Atriofascicular ("Mahaim") pathway tachycardia

INTRODUCTION — The term preexcitation was originally used in the first half of the 20^th century to describe premature activation of the ventricles in patients with the Wolff-Parkinson-White (WPW) syndrome [1]. This term has since been broadened to include other less common conditions in which antegrade ventricular activation occurs partially or totally via an abnormal conduction pathway. This topic will discuss the anatomy, clinical manifestations, diagnosis, and treatment of patients with atriofascicular ("Mahaim") pathway tachycardias. Additional details regarding WPW syndrome and other syndromes with accessory conductions pathways are presented separately. (See "General principles of asynchronous activation and preexcitation" and "Wolff-Parkinson-White syndrome: Anatomy, epidemiology, clinical manifestations, and diagnosis" and "Treatment of arrhythmias associated with the Wolff-Parkinson-White syndrome" and "Lown-Ganong-Levine syndrome and enhanced atrioventricular nodal conduction".)

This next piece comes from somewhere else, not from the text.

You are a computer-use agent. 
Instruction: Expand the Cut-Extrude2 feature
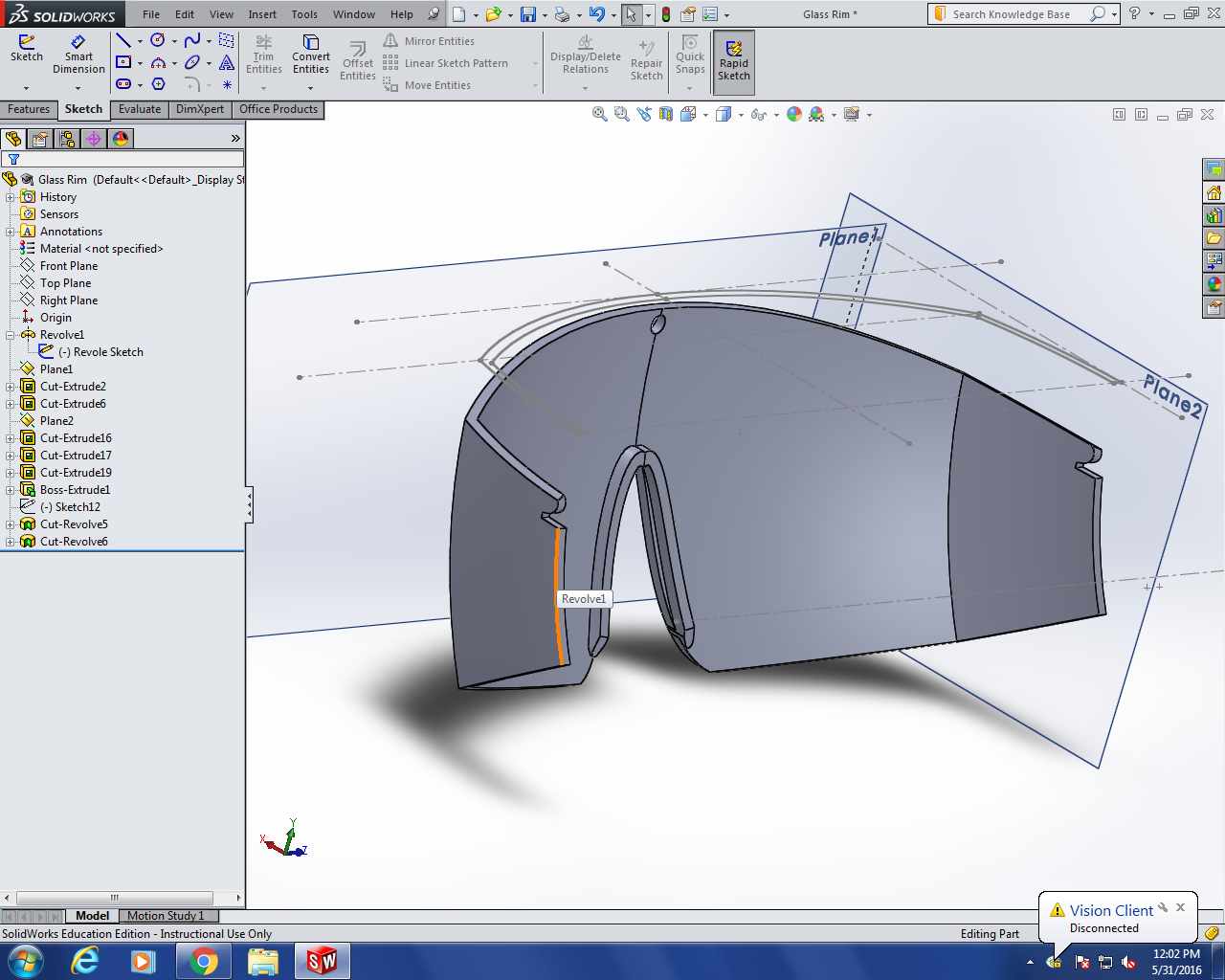(x=11, y=387)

NOMENCLATURE, ANATOMY, AND PHYSIOLOGY

Nomenclature and anatomy — Several types of abnormal conduction pathways have been identified (figure 1), although firm histopathologic correlation with clinical arrhythmias has not been established for all [2].

●Accessory atrioventricular (AV) pathways — Classic Wolff-Parkinson-White (WPW) syndrome is caused by a small band of myocytes running between atrial and ventricular muscle that bridges the normal fibrous insulation along the AV junction, resulting in a pattern of short PR interval and a delta wave on the electrocardiogram (ECG). These connections, formerly referred to as bundles of Kent, are now designated by the more accurate label of "accessory AV pathways" [3]. (See "Wolff-Parkinson-White syndrome: Anatomy, epidemiology, clinical manifestations, and diagnosis".)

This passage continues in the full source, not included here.